Leclerc has lost at least 99 points this season and as many as 123, depending on where you think he would have finished in Azerbaijan, Canada and France.
But we also need to factor in the points that Verstappen gained in those races – inheriting the win in Spain, third in Monaco, and potentially benefiting in Azerbaijan and France as well (although as previously mentioned we cannot know that for sure).
That has given him somewhere between 10 and 31 points from Leclerc’s problems. And it puts the swing in the region of 109-154 points from the Emilia Romagna Grand Prix onwards – an astonishing tally in just nine races.
So, instead of Leclerc controlling the championship, it is Verstappen who has, by his own admission, “a great lead” that’s bigger than it should be in terms of car performance.
Ferrari sympathisers will point to these numbers and say they are exaggerated because nobody is perfect and everybody drops points in a season. Verstappen is no exception.
He has dropped 55 points himself, losing second-place finishes in Bahrain and Australia because of car failures and a win in Britain after hitting debris and only finishing seventh because of the car damage he sustained.
But even in the most unrealistic scenario, imagining a perfect season for both teams, it is still Ferrari that has thrown away the most points.
This graph shows how many points Verstappen could have this season, and the upper/lower Leclerc estimates from the previous chart too.

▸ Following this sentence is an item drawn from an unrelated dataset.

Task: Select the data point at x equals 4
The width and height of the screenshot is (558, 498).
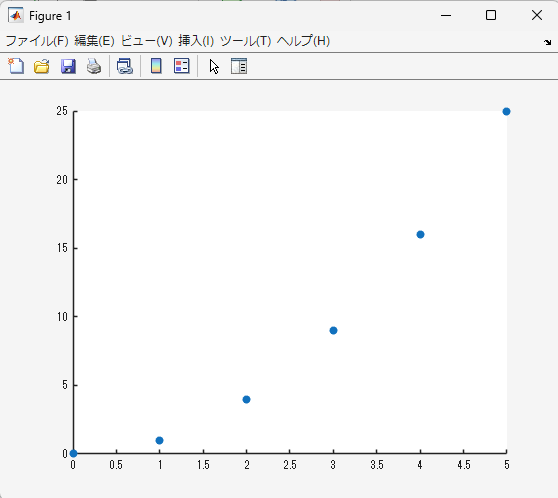Action: click(420, 235)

It’s an imprecise science because it doesn’t factor in how each of those theoretical mistake-free seasons would reduce the points of the opposition driver.
But it’s a useful exercise to show that, even once you factor in Verstappen’s misfortune, Leclerc should either be ahead or right behind. Not 63 points adrift.

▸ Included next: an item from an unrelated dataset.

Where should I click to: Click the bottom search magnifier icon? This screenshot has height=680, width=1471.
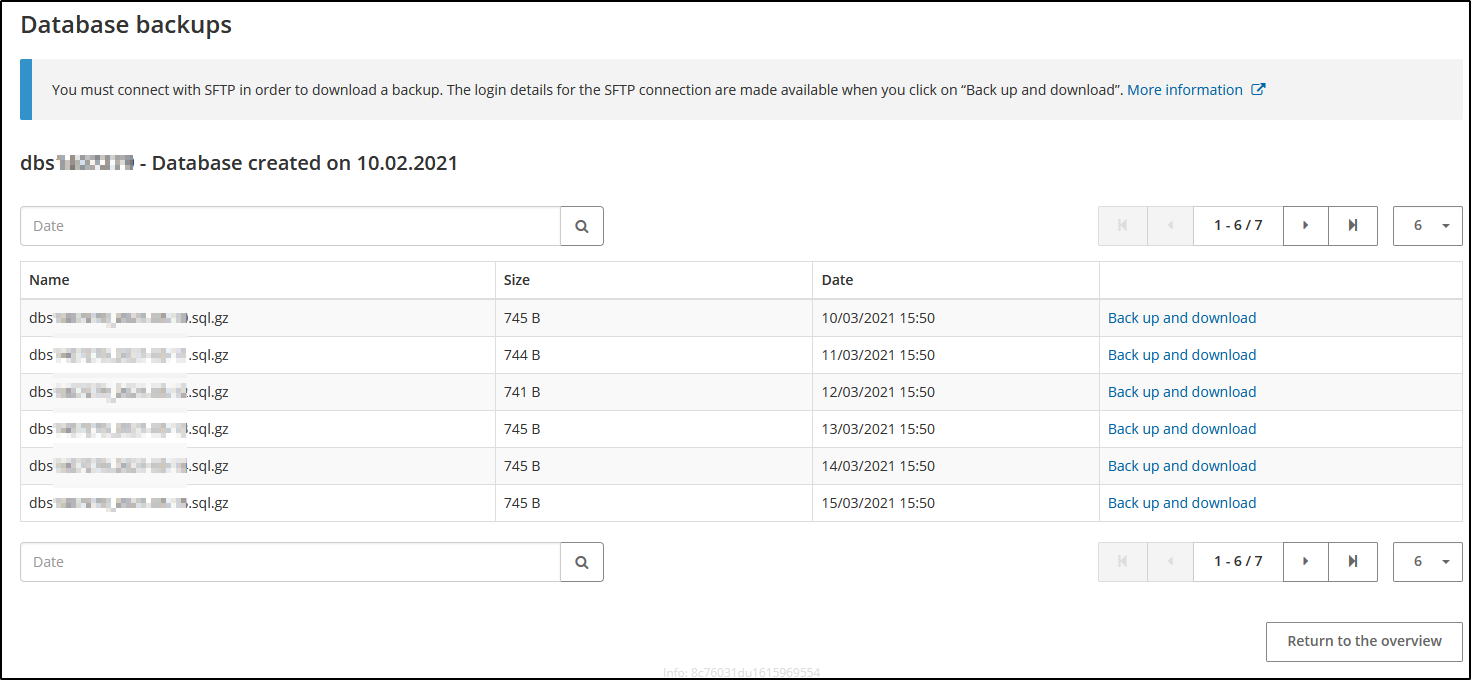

Instead, the incredible season F1 could be having is purely a hypothetical one, and Ferrari’s profligacy is to blame.
No wonder this is something Red Bull is revelling in, having started the season on the back foot and – unlike Ferrari – spent time and money until late last year developing its 2021 car.

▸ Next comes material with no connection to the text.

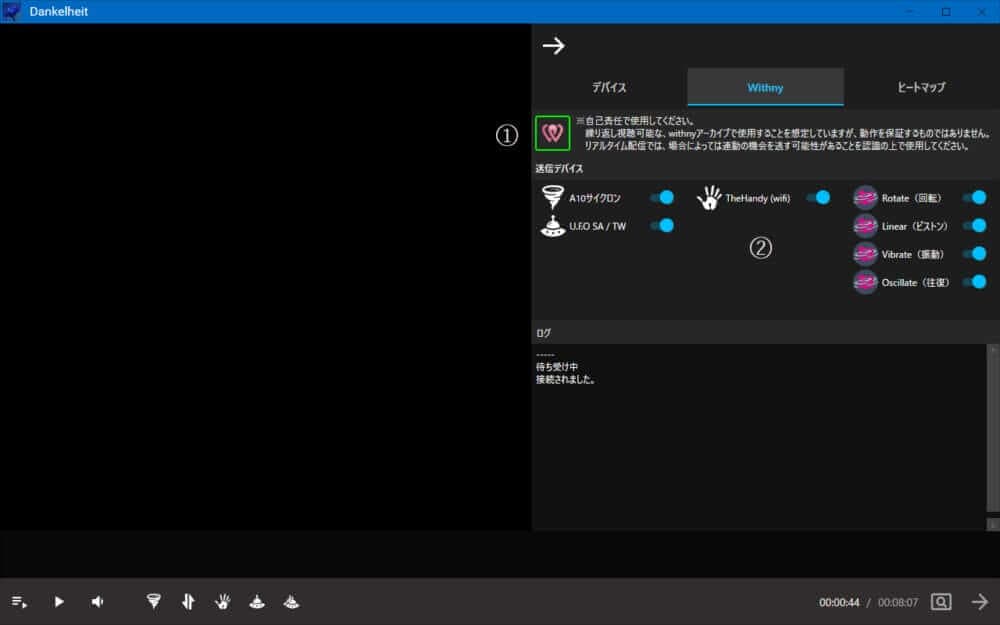The height and width of the screenshot is (625, 1000).
Task: Disable the A10サイクロン toggle
Action: tap(662, 198)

Red Bull team boss Christian Horner said: “If you’d have told me going into Christmas last year that with the biggest regulation change in 40 years, with the effort that we’d put into last year’s championship that we’d be sitting here with eight grand prix victories, two sprint race victories and leading both championships by 64 and 82 points respectively, that would have been beyond my wildest expectations.
“Considering we were probably the last team to fully transition onto this car, it’s been a phenomenal job.”
Ferrari cannot say the same about its own season given just how wasteful it has become. Leclerc says he will believe in this title until the end and count the points then.
But he’s admitted, “right now it doesn’t look great”. And that’s an understatement.